## WORK REQUIRED
Copy out everything from the line containing "The image size is (1225, 580)." down to the end of the records, both ends included, keeping each line unchanged.

(begin)

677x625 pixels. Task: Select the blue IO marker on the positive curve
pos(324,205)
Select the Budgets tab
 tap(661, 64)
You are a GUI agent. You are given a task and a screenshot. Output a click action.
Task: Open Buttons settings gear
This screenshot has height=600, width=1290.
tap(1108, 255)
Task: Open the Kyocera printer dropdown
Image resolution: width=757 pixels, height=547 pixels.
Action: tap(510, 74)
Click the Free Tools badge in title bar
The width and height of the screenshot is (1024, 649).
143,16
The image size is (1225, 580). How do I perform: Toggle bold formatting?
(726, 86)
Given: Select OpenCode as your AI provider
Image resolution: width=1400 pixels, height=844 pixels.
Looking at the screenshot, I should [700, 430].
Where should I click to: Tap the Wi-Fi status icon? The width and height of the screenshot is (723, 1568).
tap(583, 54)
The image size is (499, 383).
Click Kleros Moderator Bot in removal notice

(end)

## THE RESULT
The image size is (1225, 580). How do I perform: Toggle bold formatting?
(726, 86)
Given: Select OpenCode as your AI provider
Image resolution: width=1400 pixels, height=844 pixels.
Looking at the screenshot, I should [700, 430].
Where should I click to: Tap the Wi-Fi status icon? The width and height of the screenshot is (723, 1568).
tap(583, 54)
The image size is (499, 383).
Click Kleros Moderator Bot in removal notice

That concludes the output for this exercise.